* AIM *
Rewrite the stretch from the line containing "Where should I click to: Open Support" through the end of the material, replacing "Viewport" with "Window" and leaving everything else unchanged.

* Stored entries *
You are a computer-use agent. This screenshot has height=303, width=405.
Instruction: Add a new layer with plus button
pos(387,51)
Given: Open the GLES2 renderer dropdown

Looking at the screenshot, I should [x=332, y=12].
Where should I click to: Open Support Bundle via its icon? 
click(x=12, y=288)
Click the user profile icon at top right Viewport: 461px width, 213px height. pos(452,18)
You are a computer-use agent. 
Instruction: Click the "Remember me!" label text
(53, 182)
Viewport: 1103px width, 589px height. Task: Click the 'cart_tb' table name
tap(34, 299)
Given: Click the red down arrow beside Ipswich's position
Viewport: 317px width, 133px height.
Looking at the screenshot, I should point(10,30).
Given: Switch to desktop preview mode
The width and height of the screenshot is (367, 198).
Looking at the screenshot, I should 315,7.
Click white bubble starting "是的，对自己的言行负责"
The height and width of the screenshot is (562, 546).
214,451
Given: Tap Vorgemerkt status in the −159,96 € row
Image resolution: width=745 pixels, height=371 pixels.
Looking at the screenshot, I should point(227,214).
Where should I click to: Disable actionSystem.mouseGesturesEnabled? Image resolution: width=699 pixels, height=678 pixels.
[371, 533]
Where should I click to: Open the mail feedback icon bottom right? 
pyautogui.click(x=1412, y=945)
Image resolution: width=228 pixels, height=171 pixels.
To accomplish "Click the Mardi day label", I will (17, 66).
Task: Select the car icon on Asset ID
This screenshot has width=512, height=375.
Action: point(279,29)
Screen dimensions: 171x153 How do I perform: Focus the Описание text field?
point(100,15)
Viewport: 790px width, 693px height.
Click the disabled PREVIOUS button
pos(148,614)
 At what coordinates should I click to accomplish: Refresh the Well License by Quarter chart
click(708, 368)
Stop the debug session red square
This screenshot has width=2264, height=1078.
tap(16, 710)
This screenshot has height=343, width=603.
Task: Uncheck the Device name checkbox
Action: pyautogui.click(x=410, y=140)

* RESULT *
Where should I click to: Open Support Bundle via its icon? 
click(x=12, y=288)
Click the user profile icon at top right Window: 461px width, 213px height. pos(452,18)
You are a computer-use agent. 
Instruction: Click the "Remember me!" label text
(53, 182)
Window: 1103px width, 589px height. Task: Click the 'cart_tb' table name
tap(34, 299)
Given: Click the red down arrow beside Ipswich's position
Window: 317px width, 133px height.
Looking at the screenshot, I should point(10,30).
Given: Switch to desktop preview mode
The width and height of the screenshot is (367, 198).
Looking at the screenshot, I should 315,7.
Click white bubble starting "是的，对自己的言行负责"
The height and width of the screenshot is (562, 546).
214,451
Given: Tap Vorgemerkt status in the −159,96 € row
Image resolution: width=745 pixels, height=371 pixels.
Looking at the screenshot, I should point(227,214).
Where should I click to: Disable actionSystem.mouseGesturesEnabled? Image resolution: width=699 pixels, height=678 pixels.
[371, 533]
Where should I click to: Open the mail feedback icon bottom right? 
pyautogui.click(x=1412, y=945)
Image resolution: width=228 pixels, height=171 pixels.
To accomplish "Click the Mardi day label", I will (17, 66).
Task: Select the car icon on Asset ID
This screenshot has width=512, height=375.
Action: point(279,29)
Screen dimensions: 171x153 How do I perform: Focus the Описание text field?
point(100,15)
Window: 790px width, 693px height.
Click the disabled PREVIOUS button
pos(148,614)
 At what coordinates should I click to accomplish: Refresh the Well License by Quarter chart
click(708, 368)
Stop the debug session red square
This screenshot has width=2264, height=1078.
tap(16, 710)
This screenshot has height=343, width=603.
Task: Uncheck the Device name checkbox
Action: pyautogui.click(x=410, y=140)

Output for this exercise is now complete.